Rising oil prices could topple the economy into another recession. Upcoming United Auto Workers union talks could turn into a fight by workers to regain benefits lost during the U.S. industry's restructuring. Foreign automakers, especially Toyota Motor Corp. and Honda Motor Co., could recapture their verve and attack the market with new models and attractive pricing. The Detroit three could revert to bad habits and start producing more cars than can be reasonably sold.

"We have concerns," said Rebecca Lindland, an automotive analyst at IHS Global Insight. "There is just so much competition in the marketplace, especially from fast-growing companies like Hyundai and Kia. And this fall the negotiations with the UAW could be very contentious. The workers are going to want some of those profits."

But executives from the domestic companies, their overseas rivals and industry analysts say that the auto world has changed in the last two years and that American automakers will be much stronger competitors.

"We have never seen such dramatic change in such a short period of time," Cole said.

One difference from years past is that the corporate chiefs of the U.S. automakers speak with seemingly one voice when it comes to operating tightly run businesses.

Ford CEO Alan Mulally, GM North America President Mark Reuss and Chrysler's Marchionne all promise not to fall back into the trap of making too many cars and then slapping huge discounts on the vehicles to move metal off dealer lots.

"This has been the heart of the problem in Detroit," said Marchionne, who also heads up Fiat, the Italian auto company.
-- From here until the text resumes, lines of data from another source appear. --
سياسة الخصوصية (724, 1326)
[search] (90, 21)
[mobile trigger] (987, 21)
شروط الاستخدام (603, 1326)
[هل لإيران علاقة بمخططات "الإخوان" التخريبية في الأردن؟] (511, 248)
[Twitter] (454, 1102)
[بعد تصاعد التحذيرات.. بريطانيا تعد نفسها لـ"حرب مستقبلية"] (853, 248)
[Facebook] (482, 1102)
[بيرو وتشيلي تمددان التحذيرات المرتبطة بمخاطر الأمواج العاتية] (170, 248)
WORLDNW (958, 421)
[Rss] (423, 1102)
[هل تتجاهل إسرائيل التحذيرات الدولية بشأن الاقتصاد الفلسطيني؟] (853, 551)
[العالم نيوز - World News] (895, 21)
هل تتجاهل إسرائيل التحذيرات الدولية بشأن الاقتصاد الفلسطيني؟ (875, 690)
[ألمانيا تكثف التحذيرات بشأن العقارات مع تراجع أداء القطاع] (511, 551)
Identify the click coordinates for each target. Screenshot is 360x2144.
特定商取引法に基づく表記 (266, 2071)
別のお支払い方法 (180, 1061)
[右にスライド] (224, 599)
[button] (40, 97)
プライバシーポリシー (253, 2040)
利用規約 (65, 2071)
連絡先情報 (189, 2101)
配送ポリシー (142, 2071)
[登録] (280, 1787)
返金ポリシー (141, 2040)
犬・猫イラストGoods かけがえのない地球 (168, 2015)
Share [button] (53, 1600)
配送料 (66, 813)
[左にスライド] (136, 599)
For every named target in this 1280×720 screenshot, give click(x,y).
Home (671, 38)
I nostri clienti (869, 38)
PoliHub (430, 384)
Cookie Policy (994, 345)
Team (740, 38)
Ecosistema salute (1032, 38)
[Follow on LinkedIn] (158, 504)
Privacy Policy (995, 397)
Mulally said Ford has learned that it has to "deal with the current reality. You have to match production to real demand and accelerate development of new products that people will want to buy."

For Ford that meant going with a plan for massive restructuring to a consortium of banks and borrowing $23.5 billion, he said.

For GM and Chrysler it meant bankruptcy filings and huge bailouts from the federal government. Mulally still describes as "surreal" the experience of going before Congress and urging the federal government to throw lifelines to his competitors, but says it was the only way to ensure the U.S. industry's survival.

Such measures allowed the Detroit three to cut employment, slash health expenses, rewrite union contracts, winnow out surplus factories and trim the cost of building a vehicle by several thousand dollars. GM and Chrysler reduced billions of dollars of debt through their bankruptcy restructurings.

U.S. automakers also gained a competitive advantage from the fall in the dollar's value, which made import brands from Europe and Japan less competitive.

Cole calculates the "all-inclusive labor rate with healthcare and pensions at about $50 an hour in the U.S. and at over $100 an hour in Germany."

The Americans also got a boost from the damage Toyota suffered from its recalls of millions of vehicles over the last 18 months and the nearly $50 million in record fines the automaker paid to federal safety regulators.

"Toyota was the default brand for decades but not anymore. Consumers are looking at everyone again," said Lindland, the IHS analyst. "That creates lots of opportunity" for the American and South Korean automakers.

One measure of success of the restructuring would be the durability of the American companies in the face of economic and global shocks that are out of their control, such as spiraling oil prices or another recession.